* Задание
Воспроизведите дословно часть фрагмента об Аяксе: начните со слов «Не забалтывать бы» и продолжайте до слов «не самые лучшие.» включительно.

* Фрагмент текста
Александр Кушнер - Избранное
Но вернемся к Аяксу. Еще больше восхищает связанный с ним другой, уже загробный эпизод. Одиссей, добравшись в своих скитаниях до Киммерии, сходит в загробное царство – и там встречается с друзьями, погибшими под Троей. С ним говорят тени Агамемнона и Ахиллеса (Ахиллес при этом признается, что согласился бы лучше быть живым поденщиком и работать в поле, чем “над бездушными мертвыми царствовать мертвым”) – и только Аякс не отвечает на привет Одиссея, не хочет примирения, не прощает обиду: “…Не ответствовал он; за другими тенями Мрачно пошел; напоследок сокрылся в глубоком Эребе”.
Поразительное место, одно из лучших в “Одиссее”. (Как это у Анненского? “Бывает такое небо, Такая игра лучей, Что сердцу обида куклы Обиды своей жалчей…”). Бывают такие обиды, что и смерть не способна стереть их, примирить обиженного – с обидчиком.
И вообще всё, что произошло с Аяксом, ничем не уступает самым тонким и разветвленным открытиями психологической прозы, самым захватывающим, самым “нервным” ее страницам.
Не забалтывать бы мне всего этого в беглой и сомнительной прозе, - написать бы трагедию “Аякс”, в современных стихах, скажем, разностопным трехсложником, с рифмами и “рваной строфой”.
Доказать самому себе, вопреки своим же убеждениям, что ни один жанр не выдохся, не иссяк, - был бы интимный повод, жгучее желание.
10.
А человеческие качества и свойства, действительно, могут быть востребованы временем другие, не самые лучшие.

* Исходные данные
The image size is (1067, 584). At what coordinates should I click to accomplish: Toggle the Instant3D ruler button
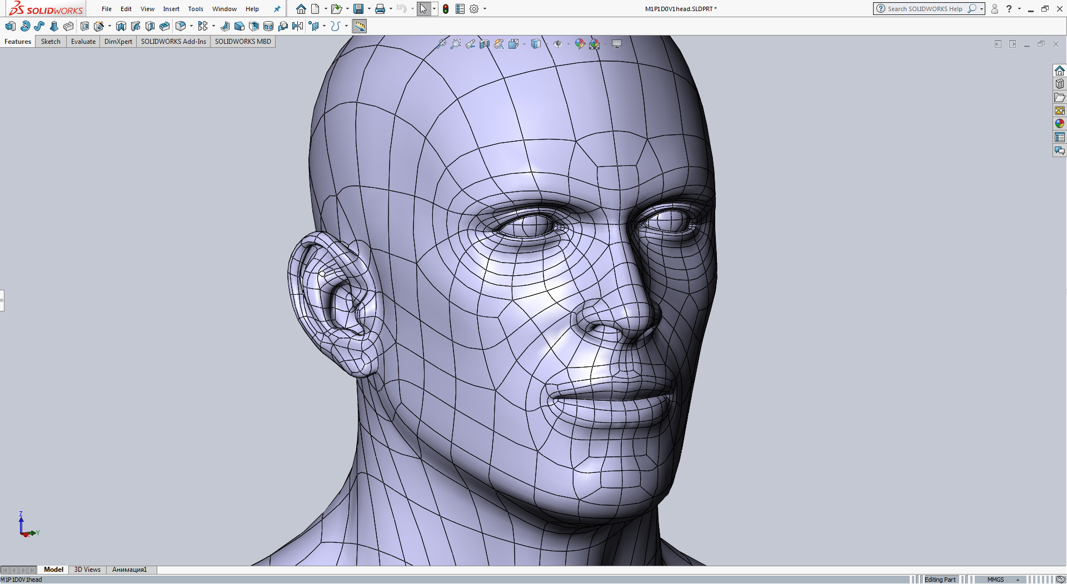pyautogui.click(x=360, y=26)
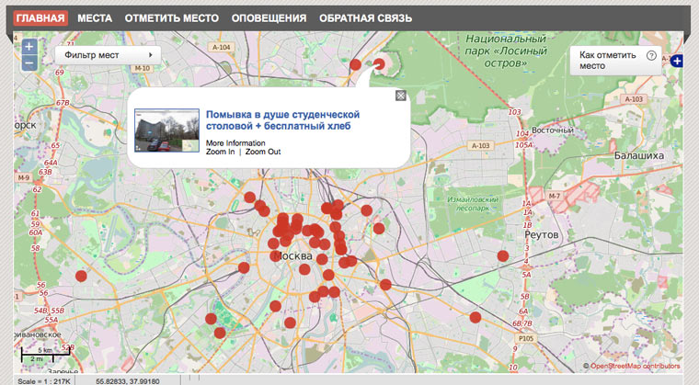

* Результат выполнения
Не забалтывать бы мне всего этого в беглой и сомнительной прозе, - написать бы трагедию “Аякс”, в современных стихах, скажем, разностопным трехсложником, с рифмами и “рваной строфой”.
Доказать самому себе, вопреки своим же убеждениям, что ни один жанр не выдохся, не иссяк, - был бы интимный повод, жгучее желание.
10.
А человеческие качества и свойства, действительно, могут быть востребованы временем другие, не самые лучшие.